Comment by sparkie

To retain referential transparency, we basically need to ensure that a function provided the same arguments always returns the same result.

A simple way around this is to never give the same value to a function twice - ie, using uniqueness types, which is the approach taken by Clean. A uniqueness type, by definition, can never be used more than once, so functions which take a uniqueness type as an argument are referentially transparent.

In Haskell, you never directly call a function with side effects - you only ever bind it to `main`.

Functions with (global) side effects return a value of type `IO a`, and the behavior of IO is fully encapsulated by the monadic operations.

    instance Monad IO where
        return :: a -> IO a
        (>>=) :: IO a -> (a -> IO b) -> IO b    -- aka "bind"
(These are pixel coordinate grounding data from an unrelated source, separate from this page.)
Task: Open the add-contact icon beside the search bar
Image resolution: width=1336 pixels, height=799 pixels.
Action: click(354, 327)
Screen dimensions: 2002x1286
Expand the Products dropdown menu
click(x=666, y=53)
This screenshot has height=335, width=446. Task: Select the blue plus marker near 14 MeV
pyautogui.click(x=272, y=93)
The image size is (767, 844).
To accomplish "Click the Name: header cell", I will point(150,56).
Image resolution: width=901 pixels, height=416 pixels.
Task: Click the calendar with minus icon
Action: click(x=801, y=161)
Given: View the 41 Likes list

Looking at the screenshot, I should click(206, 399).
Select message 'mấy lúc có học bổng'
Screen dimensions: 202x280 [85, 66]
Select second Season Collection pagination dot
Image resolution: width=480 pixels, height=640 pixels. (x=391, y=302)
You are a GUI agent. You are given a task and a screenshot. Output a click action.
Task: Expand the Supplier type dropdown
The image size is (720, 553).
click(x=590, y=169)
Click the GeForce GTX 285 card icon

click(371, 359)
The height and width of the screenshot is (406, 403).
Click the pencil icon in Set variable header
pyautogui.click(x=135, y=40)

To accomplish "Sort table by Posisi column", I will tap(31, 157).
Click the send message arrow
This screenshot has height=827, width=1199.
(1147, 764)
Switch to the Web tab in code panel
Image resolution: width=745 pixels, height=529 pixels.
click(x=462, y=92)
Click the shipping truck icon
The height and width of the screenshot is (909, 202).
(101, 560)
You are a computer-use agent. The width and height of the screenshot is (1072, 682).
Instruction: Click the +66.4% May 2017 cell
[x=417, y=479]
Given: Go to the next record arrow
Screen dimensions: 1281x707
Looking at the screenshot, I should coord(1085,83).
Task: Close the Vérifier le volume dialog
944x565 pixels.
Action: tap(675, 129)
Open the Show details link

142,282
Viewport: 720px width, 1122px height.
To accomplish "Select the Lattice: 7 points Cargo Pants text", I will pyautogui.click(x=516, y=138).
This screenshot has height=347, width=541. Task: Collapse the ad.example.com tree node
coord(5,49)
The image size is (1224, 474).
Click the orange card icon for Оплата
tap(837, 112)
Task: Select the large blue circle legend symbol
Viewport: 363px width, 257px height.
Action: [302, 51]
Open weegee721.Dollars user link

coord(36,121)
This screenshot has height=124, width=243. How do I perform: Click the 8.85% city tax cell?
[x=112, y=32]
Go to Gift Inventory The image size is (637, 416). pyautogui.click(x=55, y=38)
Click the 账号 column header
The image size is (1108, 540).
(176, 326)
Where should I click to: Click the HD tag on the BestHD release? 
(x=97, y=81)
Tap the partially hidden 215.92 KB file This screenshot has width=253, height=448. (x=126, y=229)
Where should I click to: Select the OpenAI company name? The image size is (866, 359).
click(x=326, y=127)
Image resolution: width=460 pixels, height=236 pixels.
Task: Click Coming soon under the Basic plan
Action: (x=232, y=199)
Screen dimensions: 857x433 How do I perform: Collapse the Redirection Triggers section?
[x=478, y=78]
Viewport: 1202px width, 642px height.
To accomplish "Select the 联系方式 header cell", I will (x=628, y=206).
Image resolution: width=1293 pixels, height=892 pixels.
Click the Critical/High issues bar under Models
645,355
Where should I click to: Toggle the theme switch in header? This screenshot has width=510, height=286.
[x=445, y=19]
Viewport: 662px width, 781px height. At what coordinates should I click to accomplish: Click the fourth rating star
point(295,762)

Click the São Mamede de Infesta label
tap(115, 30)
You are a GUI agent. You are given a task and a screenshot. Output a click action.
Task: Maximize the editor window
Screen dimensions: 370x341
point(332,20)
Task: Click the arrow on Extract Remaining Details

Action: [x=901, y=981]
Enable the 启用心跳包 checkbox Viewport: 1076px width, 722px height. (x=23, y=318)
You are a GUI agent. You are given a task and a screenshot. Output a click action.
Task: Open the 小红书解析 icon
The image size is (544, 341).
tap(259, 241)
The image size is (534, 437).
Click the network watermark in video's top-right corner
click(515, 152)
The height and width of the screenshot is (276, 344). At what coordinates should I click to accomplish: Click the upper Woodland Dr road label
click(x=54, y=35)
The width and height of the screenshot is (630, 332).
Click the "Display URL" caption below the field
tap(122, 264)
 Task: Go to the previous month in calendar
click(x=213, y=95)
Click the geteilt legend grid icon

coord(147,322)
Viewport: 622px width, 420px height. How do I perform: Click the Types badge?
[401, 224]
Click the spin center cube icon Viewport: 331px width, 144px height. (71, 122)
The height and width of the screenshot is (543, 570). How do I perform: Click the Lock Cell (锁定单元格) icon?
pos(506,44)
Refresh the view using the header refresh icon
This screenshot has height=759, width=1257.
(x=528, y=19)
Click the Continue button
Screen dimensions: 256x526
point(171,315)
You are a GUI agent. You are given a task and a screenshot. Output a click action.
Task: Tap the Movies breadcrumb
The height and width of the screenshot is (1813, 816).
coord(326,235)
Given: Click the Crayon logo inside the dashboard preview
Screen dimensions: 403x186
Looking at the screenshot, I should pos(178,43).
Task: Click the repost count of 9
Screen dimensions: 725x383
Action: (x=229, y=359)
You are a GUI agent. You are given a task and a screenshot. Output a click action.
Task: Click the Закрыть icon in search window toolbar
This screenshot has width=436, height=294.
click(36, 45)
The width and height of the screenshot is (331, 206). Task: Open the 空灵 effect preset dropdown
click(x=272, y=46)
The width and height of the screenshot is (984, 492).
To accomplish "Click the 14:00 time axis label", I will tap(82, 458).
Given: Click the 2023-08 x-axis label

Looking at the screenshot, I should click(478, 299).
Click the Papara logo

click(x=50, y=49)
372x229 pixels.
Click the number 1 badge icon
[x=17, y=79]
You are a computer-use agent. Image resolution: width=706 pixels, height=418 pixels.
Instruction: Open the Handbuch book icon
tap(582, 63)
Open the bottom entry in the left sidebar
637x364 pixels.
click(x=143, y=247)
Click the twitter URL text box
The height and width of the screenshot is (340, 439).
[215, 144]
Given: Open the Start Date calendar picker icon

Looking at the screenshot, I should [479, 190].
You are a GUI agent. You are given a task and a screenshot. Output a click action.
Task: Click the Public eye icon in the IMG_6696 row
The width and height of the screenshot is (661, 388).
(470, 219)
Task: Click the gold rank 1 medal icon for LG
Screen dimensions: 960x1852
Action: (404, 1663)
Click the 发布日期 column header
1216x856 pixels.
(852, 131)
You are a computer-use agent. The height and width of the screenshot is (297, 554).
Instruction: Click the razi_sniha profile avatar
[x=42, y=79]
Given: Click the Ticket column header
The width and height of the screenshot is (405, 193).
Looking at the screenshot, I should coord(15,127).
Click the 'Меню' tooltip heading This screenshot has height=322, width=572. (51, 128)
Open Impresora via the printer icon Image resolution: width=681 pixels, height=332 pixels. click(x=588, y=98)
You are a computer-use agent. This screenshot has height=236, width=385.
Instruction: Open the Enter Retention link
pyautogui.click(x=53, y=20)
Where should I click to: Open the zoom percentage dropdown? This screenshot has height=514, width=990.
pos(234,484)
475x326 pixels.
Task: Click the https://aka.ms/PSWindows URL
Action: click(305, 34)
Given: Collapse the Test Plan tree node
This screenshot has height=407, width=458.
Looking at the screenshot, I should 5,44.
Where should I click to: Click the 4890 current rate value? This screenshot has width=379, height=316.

return lifts a pure value into IO, and bind sequences IO operations. Importantly, there cannot exist any function of type `IO a -> a` which escapes IO, as this would violate referential transparency. Since every effect must return IO, and the only thing we can do with the IO is bind it, the eventual result of running the program must be an IO value, hence `main` returns a value of type `IO ()`.

    main :: IO ()

So bind encapsulates side effects, effectively using a strategy similar to Clean, where each `IO` is a synonym of some `State# RealWorld -> (# State# RealWorld, a #)`. Bind takes a value of IO as it's first argument, consumes the input `State# RealWorld` value and extracts a value of type `a` - feeds this value the next function in the sequence of binds, returning a new value of type `IO b`, which has a new `State# RealWorld`. Since `bind` enforces a linear sequencing of operations, this has the effect that each `RealWorld` is basically a unique value never used more than once - even though uniqueness types themselves are absent from Haskell.